“Analuz lo logró y le dan el alta médica. Dios es grande y ella gigante. La recibiremos con una fiesta este sábado a las 18. Quien quiera y pueda ir, les pedimos globos, carteles y algo para compartir”, dijo en sus redes sociales Giuliana Pippia, una de las hermanas de la niña a la que un portón se le cayó encima el 23 de enero, durante una tormenta de granizo en Junín.
El encuentro será en 9 de julio y La Posta del barrio Solares, en La Colonia, Junín.

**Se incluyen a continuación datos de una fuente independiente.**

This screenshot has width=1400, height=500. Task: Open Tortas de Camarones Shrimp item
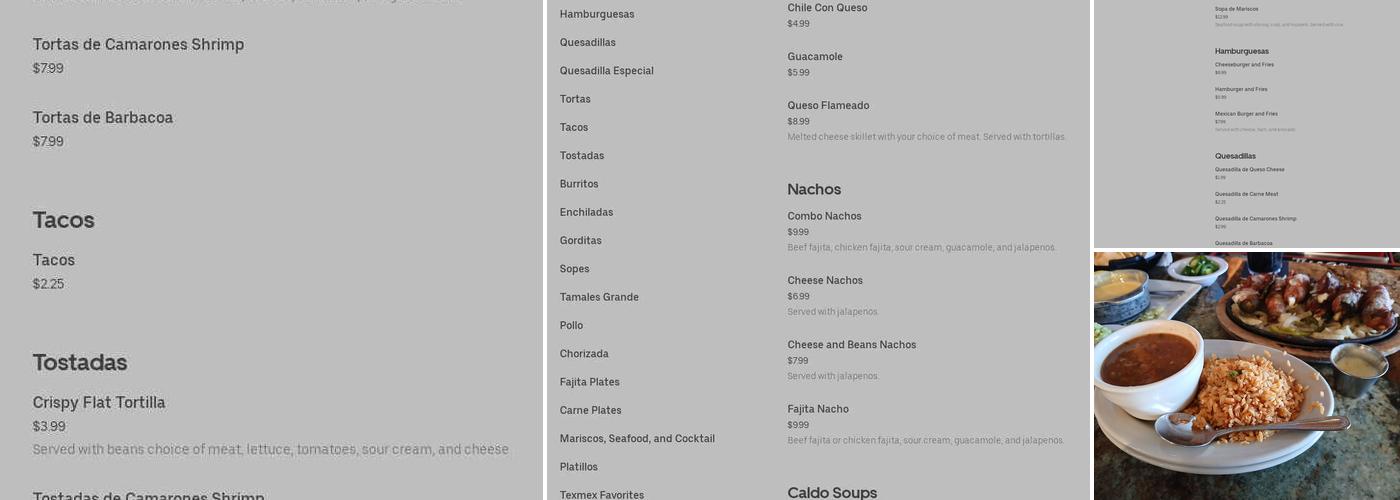pos(138,45)

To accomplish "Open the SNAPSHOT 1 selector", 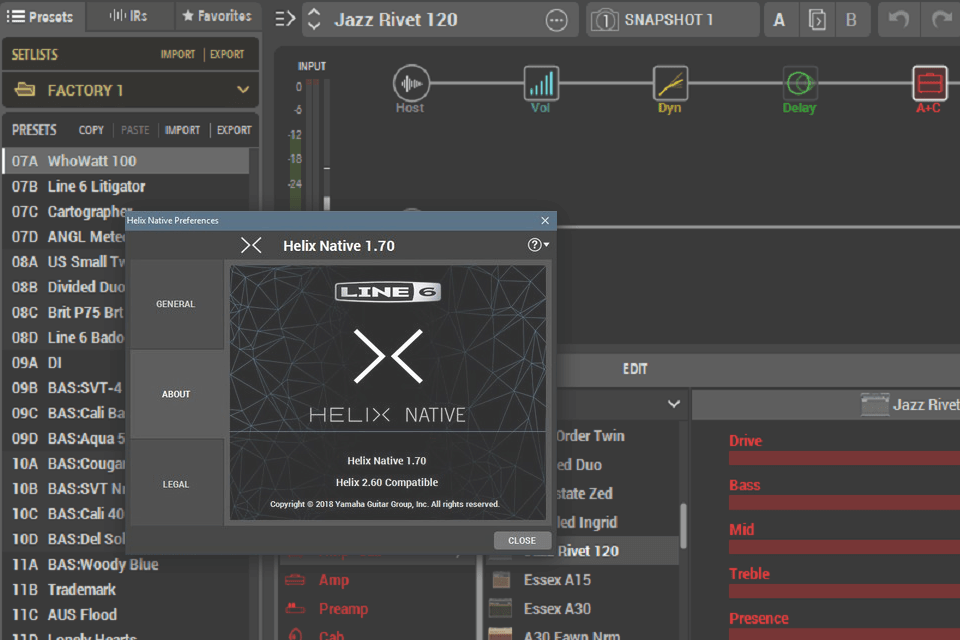I will pos(672,20).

Durante todo un mes, Analuz estuvo internada en el Hospital Notti con respirador artificial y riesgo de muerte. La mayoría de su estadía fue en Terapia Intensiva debido a un cuadro muy grave: politraumatismos, traumatismo encéfalo craneano grave y fractura de macizo facial, por lo que se encontraba en coma inducido.
La niña perdió sus dientes y su nariz quedó dañada y a la espera de otra cirugía para reconstruir.

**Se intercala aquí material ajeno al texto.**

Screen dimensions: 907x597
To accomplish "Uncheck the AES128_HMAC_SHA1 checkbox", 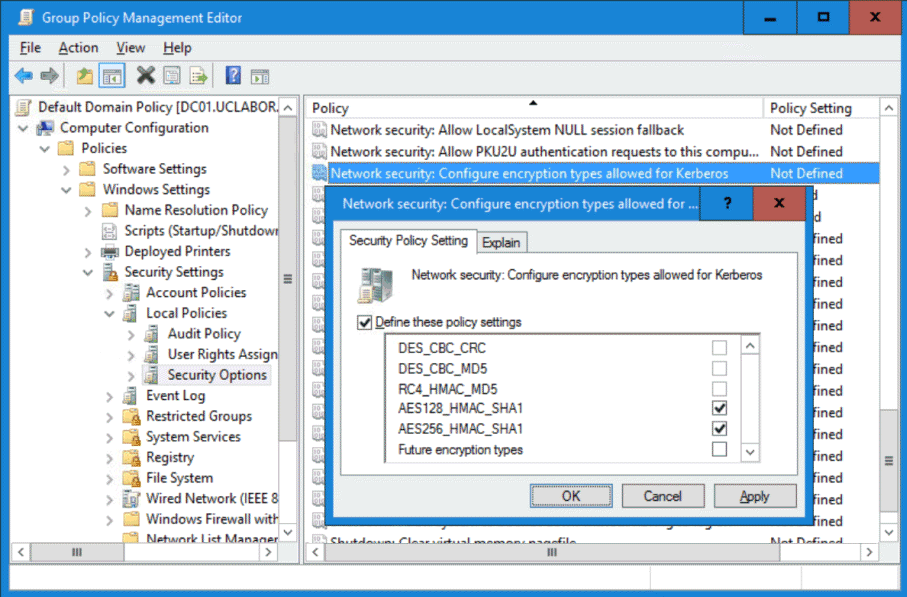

Sin embargo, poco a poco la chiquita, que tiene Síndrome de Down, fue dando señales de mejoría. Le redujeron la sedación, le quitaron la sonda y pasó a sala común la semana pasada.
"Radiante y con ganas de disfrutar la vida"
Abril, otra de sus hermanas, también dejó en sus redes una reflexión en este momento de tanta alegría y felicidad, según dijo.
“Gracias a los que acompañaron con oraciones y buenas energías: fueron de gran ayuda”, sostuvo, para manifestar que Analuz, que tiene 10 años, “está más viva que nunca, radiante y con ganas de seguir disfrutando la vida”.
“Su sonrisa intacta, su cara pícara y sus ojos de luz me llenan de amor. Una vez más logró salir victoriosa, ella es mi mayor regalo”, reflexionó.
“Gracias por existir y por enseñarnos a vivir, a luchar, a salir adelante. Sos inmensa, admirable, no me alcanzan las palabras, te amo con mi alma y es una gran bendición ser tu hermana mayor”, expresó Abril con un video y fotos de la niña rezando en el patio del Notti.
Desde el momento del hecho, el pronóstico de la menor era reservado. Sin embargo, pudo sobrellevar una primera y compleja cirugía luego del difícil cuadro.
Luego comenzaron a reducir la sedación (recibía 9 sedaciones diferentes) que fueron disminuyendo poco a poco para evitar que sufra de abstinencia en el hospital.
Más allá del alta, Analuz tendrá un largo proceso por delante: deberá atravesar una cirugía en su lengua y paladar, ya que, debido a la hipotonía muscular, el músculo de su lengua se atrofió y su paladar está hundido.
Analuz debía empezar 6º año en la Escuela N° 1-063 María Magdalena Tissera de Guevara, donde se la integraría. Y todo parece indicar que pronto estará en la escuela.